» MATERIALS PROVIDED
#####

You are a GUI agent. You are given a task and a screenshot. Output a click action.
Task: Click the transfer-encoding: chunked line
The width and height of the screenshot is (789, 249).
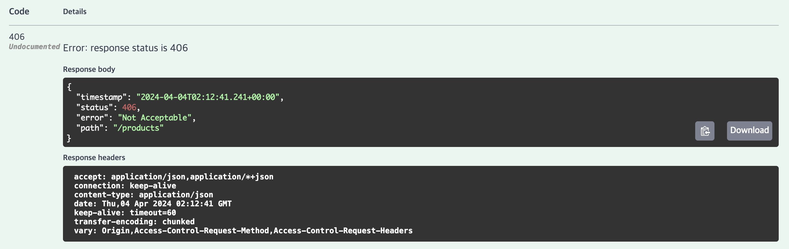134,222
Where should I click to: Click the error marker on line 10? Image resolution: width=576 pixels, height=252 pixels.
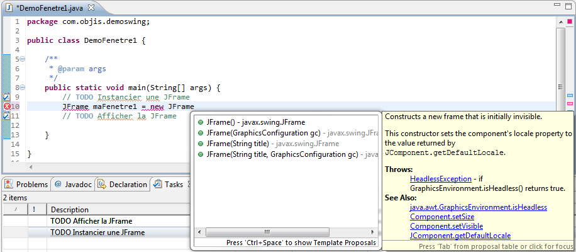click(7, 106)
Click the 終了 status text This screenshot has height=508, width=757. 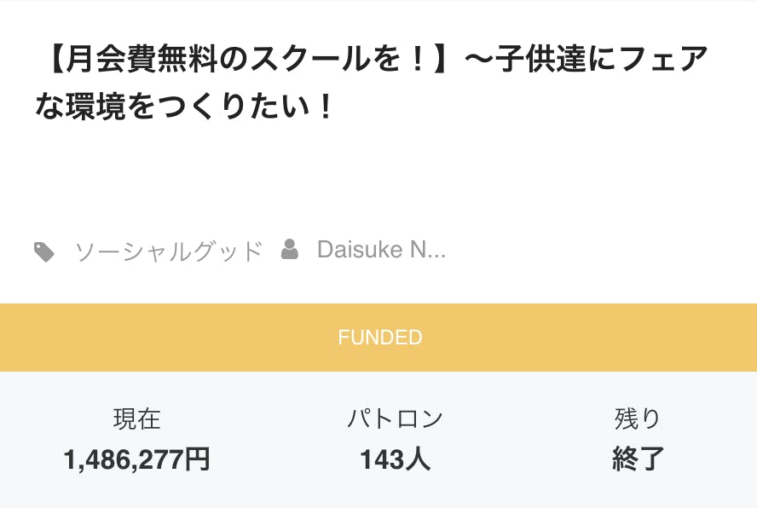click(x=638, y=460)
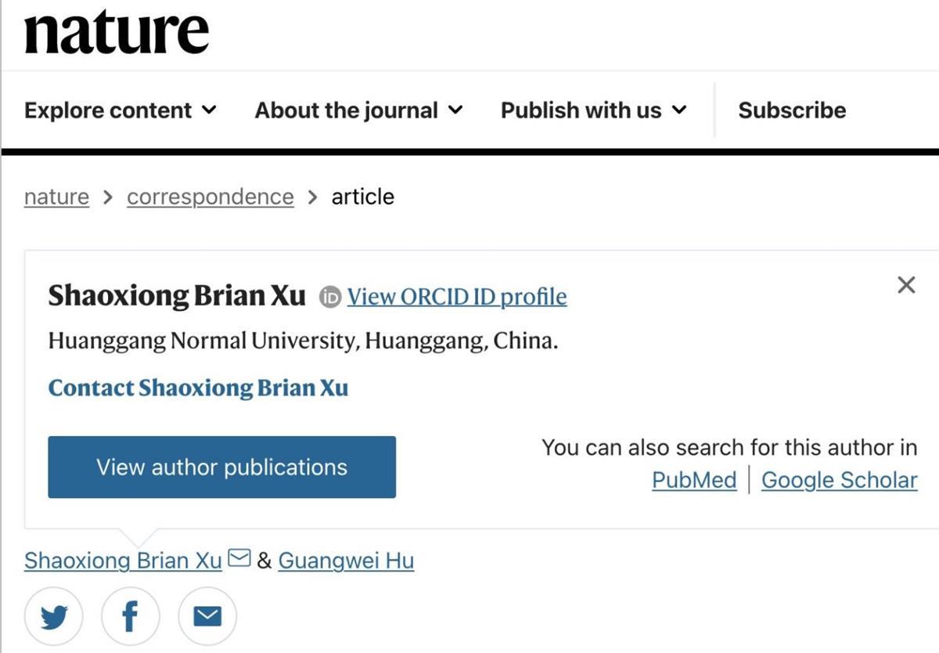Click Subscribe in navigation bar
939x653 pixels.
point(792,110)
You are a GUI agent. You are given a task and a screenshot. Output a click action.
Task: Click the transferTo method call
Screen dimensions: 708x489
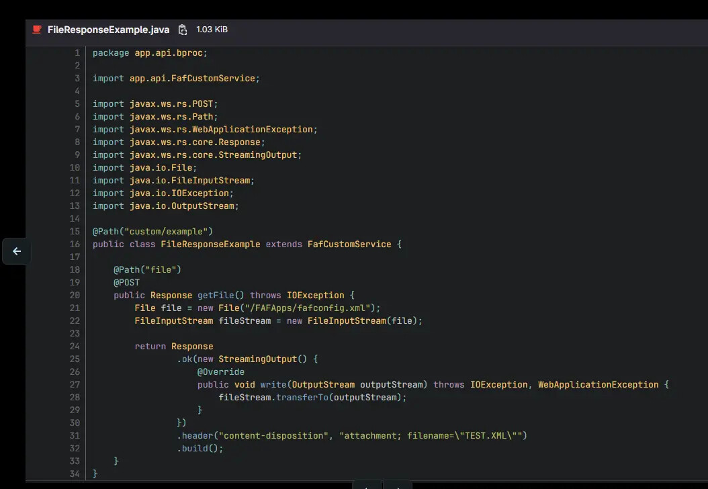click(302, 398)
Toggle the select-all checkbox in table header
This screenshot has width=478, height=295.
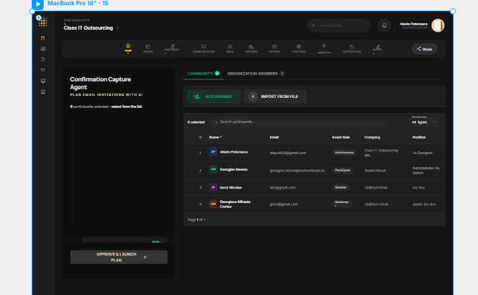point(189,137)
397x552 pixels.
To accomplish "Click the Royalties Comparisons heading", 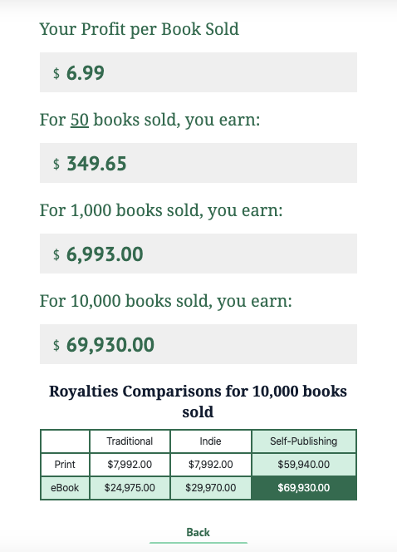I will click(198, 402).
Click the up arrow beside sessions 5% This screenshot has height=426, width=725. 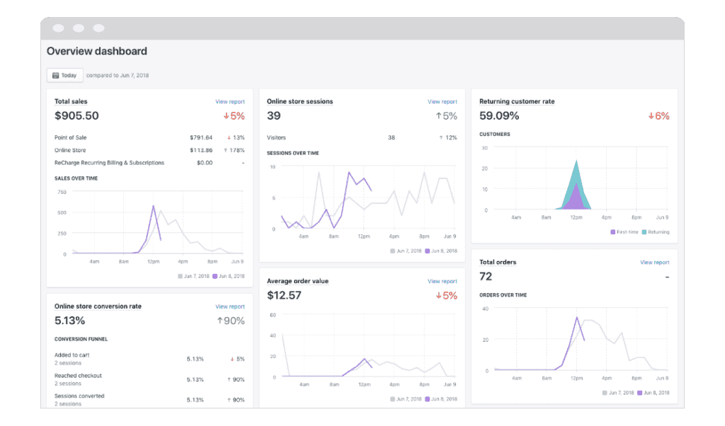(438, 116)
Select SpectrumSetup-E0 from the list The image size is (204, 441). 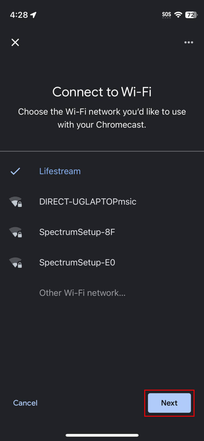(77, 262)
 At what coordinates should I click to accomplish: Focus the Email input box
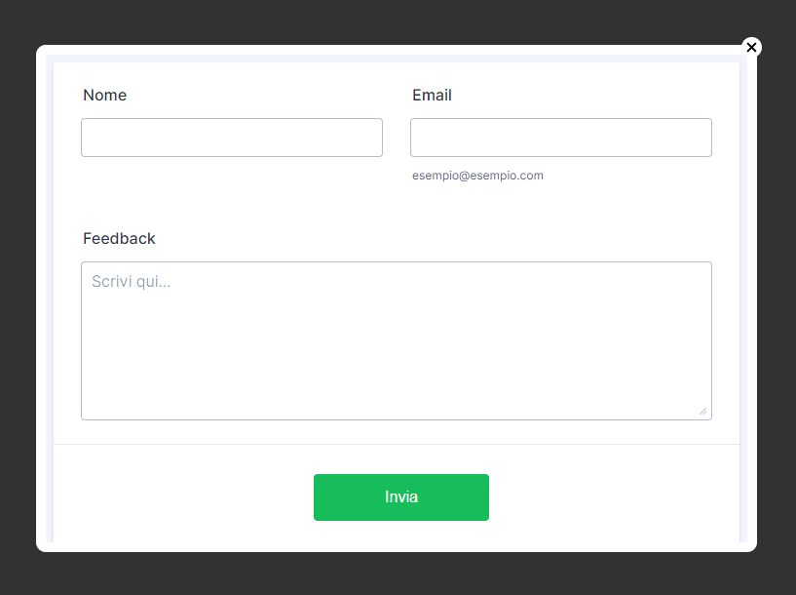pos(561,138)
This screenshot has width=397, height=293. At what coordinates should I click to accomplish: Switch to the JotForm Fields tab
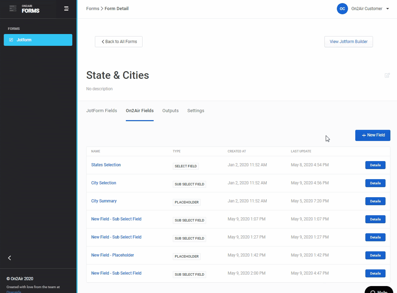click(x=102, y=111)
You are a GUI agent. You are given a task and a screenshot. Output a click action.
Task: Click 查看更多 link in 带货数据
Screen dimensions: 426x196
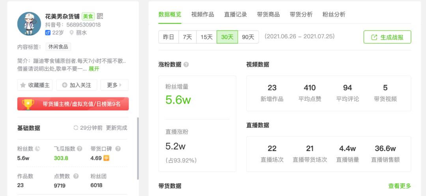[400, 186]
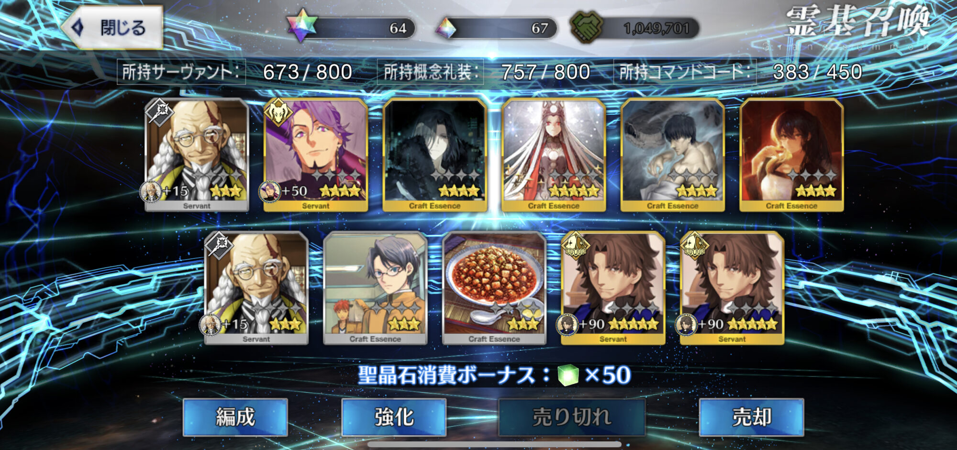The height and width of the screenshot is (450, 957).
Task: Tap the rainbow Saint Quartz star icon
Action: tap(302, 26)
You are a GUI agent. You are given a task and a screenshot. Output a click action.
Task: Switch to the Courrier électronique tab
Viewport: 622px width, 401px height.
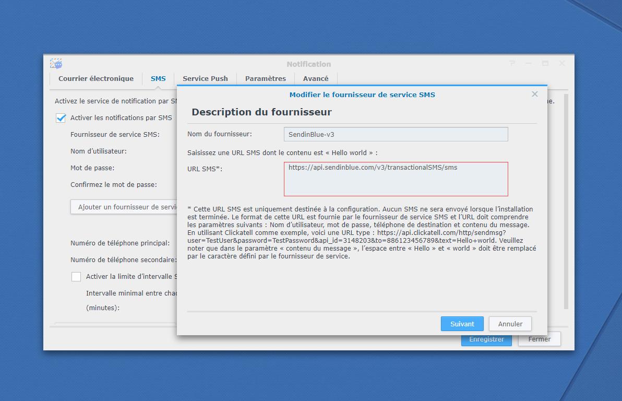coord(96,79)
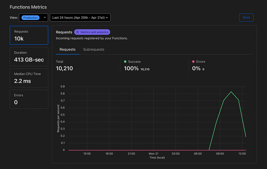This screenshot has height=169, width=267.
Task: Click the Mon 21 axis label
Action: [x=154, y=154]

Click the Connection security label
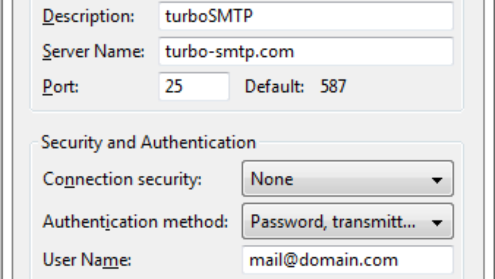[123, 179]
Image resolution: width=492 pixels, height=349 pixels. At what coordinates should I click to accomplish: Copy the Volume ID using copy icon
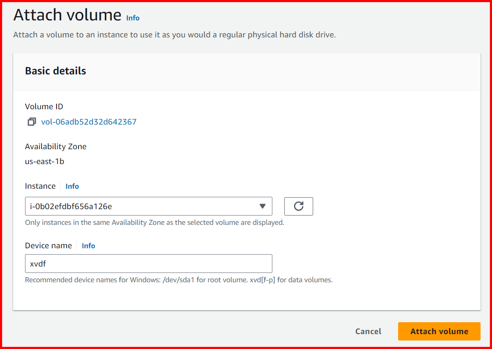pos(31,122)

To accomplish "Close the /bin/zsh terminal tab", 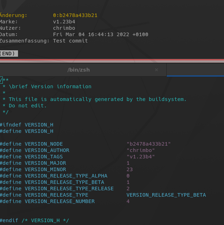I will (157, 70).
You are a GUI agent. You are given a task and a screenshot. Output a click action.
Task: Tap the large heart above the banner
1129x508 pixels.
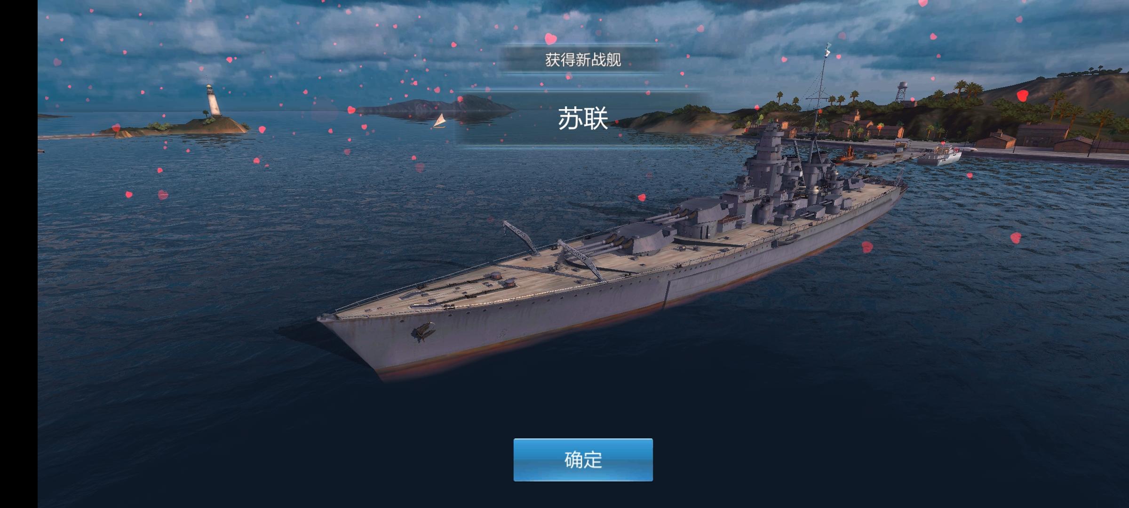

#####

» AIM OF THE TASK
From the records above, transcribe exactly the lines starting at the one containing "At what coordinates should I click to accomplish: Focus" and ending at the one containing "Task: Switch to the Courrier électronique tab". Skip the pictures.

» RESPONSE BELOW
 At what coordinates should I click to accomplish: Focus the Email input box
pos(561,138)
This screenshot has width=397, height=293. At what coordinates should I click to accomplish: Switch to the JotForm Fields tab
click(x=102, y=111)
You are a GUI agent. You are given a task and a screenshot. Output a click action.
Task: Click 查看更多 link in 带货数据
Screen dimensions: 426x196
[400, 186]
The height and width of the screenshot is (450, 957).
Task: Tap the rainbow Saint Quartz star icon
Action: tap(302, 26)
You are a GUI agent. You are given a task and a screenshot. Output a click action.
Task: Switch to the Courrier électronique tab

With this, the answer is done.